Era anche un mestiere da ambulanti come ce n’erano tanti un tempo.
In Val Rendena, all’ingresso di Pinzolo,in mezzo alle Dolomiti di Brenta, c’è un bel monumento, opera di fra Silvio Bottes, dedicato a questo artigiano girovago.
Da qui partivano e si spingevano anche molto lontano sia in Europa che in America, dove vivono molti discendenti dei ‘moleta’ rendenesi.
Ma questo mestiere lo si riscontra in ogni dove e questi personaggi sono ancora ricordati in molti Paesi soprattutto da chi ha una certa età, che da bambini lo hanno visto in paese e sentito gridare: ‘Done,, ghé el moletaaaaaa’ (Donne c’è l’arrotino), e aggiungendo secondo la fantasia e la capacità inventiva, commenti e inviti a portare le lame da molare.
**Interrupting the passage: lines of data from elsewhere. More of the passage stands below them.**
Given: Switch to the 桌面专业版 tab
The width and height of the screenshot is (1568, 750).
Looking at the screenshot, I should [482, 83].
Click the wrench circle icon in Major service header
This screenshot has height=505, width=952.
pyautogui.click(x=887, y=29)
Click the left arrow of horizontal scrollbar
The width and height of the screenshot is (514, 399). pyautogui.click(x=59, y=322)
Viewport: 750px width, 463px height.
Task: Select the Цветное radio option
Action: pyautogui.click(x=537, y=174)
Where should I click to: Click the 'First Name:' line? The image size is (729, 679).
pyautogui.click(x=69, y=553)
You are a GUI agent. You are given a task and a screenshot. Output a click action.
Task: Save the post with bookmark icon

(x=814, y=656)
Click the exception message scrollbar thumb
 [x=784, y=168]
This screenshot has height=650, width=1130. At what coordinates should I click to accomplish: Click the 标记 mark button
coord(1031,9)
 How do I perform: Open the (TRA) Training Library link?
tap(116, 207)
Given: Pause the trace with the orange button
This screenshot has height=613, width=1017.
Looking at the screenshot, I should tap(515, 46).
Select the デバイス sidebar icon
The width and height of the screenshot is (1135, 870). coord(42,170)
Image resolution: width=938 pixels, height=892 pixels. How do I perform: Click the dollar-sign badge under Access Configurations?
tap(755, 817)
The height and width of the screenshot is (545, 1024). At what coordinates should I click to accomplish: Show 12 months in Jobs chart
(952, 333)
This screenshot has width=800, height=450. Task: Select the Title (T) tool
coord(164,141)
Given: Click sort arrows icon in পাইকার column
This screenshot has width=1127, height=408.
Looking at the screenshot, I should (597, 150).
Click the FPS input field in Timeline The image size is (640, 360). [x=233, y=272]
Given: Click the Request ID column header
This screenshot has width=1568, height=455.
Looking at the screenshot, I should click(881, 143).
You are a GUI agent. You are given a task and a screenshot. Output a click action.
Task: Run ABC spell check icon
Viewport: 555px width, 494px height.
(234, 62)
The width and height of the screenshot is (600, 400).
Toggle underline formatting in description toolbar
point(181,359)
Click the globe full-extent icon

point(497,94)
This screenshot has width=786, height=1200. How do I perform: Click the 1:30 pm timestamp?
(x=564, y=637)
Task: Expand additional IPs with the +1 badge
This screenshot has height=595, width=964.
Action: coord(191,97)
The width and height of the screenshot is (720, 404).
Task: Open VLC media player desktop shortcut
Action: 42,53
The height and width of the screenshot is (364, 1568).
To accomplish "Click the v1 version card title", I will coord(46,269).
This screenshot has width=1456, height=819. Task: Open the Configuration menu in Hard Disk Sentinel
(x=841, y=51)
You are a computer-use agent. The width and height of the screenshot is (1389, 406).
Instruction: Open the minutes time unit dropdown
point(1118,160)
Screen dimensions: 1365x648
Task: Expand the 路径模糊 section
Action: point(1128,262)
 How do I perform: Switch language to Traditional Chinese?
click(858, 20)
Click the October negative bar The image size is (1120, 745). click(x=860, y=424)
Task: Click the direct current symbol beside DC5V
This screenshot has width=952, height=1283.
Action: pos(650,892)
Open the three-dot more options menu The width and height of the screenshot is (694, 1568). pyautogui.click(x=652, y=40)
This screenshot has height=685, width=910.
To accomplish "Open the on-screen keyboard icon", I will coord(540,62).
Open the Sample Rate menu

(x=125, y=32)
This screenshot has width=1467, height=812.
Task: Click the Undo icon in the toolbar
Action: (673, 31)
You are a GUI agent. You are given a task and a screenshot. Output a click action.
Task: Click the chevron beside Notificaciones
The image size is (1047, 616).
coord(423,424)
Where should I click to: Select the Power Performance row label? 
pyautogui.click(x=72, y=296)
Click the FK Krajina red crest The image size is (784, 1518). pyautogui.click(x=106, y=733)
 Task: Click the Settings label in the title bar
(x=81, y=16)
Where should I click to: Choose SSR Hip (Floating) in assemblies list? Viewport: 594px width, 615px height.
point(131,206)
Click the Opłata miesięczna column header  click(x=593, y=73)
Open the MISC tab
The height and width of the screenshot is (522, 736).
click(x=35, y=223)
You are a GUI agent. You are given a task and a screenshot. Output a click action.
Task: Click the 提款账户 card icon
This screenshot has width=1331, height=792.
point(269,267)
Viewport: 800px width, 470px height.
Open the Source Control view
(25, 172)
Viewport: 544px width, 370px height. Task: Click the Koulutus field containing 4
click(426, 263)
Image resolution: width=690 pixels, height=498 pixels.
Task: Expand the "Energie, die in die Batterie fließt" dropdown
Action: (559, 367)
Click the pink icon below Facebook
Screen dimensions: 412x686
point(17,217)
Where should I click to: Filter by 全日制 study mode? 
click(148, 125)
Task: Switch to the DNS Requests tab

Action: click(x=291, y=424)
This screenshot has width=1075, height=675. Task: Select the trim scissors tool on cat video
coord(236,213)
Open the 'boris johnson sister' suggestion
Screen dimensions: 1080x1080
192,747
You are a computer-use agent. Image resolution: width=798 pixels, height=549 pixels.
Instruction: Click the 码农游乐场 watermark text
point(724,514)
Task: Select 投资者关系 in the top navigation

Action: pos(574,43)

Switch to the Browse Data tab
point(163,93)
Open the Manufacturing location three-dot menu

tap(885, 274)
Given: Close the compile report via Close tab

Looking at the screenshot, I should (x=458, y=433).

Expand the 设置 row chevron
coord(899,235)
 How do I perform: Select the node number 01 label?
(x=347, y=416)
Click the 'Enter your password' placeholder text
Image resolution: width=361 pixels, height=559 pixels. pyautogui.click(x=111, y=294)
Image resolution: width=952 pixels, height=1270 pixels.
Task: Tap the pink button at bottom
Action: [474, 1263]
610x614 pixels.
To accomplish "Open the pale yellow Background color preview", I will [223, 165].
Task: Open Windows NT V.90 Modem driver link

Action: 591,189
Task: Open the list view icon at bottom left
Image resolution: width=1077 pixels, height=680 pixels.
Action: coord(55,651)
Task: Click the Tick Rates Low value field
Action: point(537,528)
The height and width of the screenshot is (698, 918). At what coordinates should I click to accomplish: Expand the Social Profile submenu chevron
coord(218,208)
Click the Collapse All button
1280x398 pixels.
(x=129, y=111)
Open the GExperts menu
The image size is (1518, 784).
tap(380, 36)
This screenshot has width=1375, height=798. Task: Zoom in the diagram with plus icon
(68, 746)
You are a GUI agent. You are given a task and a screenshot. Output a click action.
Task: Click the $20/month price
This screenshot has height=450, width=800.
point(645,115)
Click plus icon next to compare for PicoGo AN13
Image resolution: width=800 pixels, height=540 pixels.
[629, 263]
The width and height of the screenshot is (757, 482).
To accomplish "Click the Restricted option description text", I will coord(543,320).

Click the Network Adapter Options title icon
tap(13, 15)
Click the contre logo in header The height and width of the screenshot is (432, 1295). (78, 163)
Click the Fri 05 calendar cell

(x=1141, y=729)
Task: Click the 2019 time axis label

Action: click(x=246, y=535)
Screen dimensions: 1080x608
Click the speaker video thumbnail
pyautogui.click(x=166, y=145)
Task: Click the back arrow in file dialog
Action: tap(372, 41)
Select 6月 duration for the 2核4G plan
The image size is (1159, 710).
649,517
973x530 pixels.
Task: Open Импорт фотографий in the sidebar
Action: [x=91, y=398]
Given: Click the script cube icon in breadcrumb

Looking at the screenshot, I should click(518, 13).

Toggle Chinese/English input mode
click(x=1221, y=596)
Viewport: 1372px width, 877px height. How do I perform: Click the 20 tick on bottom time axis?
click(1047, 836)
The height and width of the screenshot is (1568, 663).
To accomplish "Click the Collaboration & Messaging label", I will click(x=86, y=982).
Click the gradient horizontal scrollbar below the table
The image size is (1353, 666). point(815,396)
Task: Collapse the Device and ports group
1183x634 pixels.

Ovviamente la chiamata era a seconda dei dialetti, lingue dei Paesi in cui si veniva a trovare. Era una figura particolare e conosciuta, perché erano spesso gli stessi che passavano di paese in paese cercando ci mantenere i giorni fissi del calendario
Il moleta era, (il passato oramai è inevitabile), un ambulante che con un’attrezzatura piuttosto pesante. Qualcuno riusciva anche a mettere su bottega e in questi casi dovevano sostenere un esame teorico e pratico con tutti gli strumenti da taglio e i metalli ferrosi.
Stavano lontani da casa anche per mesi e spesso venivano ospitati in fienili.
Si preparavano da sé l’attrezzatura. Lungo i fiumi e i torrenti cercavano le pietre adatte per le mole, doveva poi essere abilmente sbozzata e tornite. Ogni pietra scelta aveva uno scopo specifico, per la grana, adatta a affilare un determinato tipo di lama. Poi si dovevano preparare i dischi di legno leggero fasciato di cuoio dove si spalmava lo smeriglio (una minerale di colore nero e durissimo, secondo solo al diamante), servivano a dare la brunitura all’interno delle lame dei rasoi e delle forbici (salvaguardandoli dalla ruggine), poi si preparavano anche i dischi di feltro, che avevano la funzione di lucidatura ‘a specchio’. La scelta del grasso, la paraffina , le colle (animali) dovevano essere accurate, altrimenti ne avrebbe risentito la qualità dell’esecuzione del lavoro di molatura.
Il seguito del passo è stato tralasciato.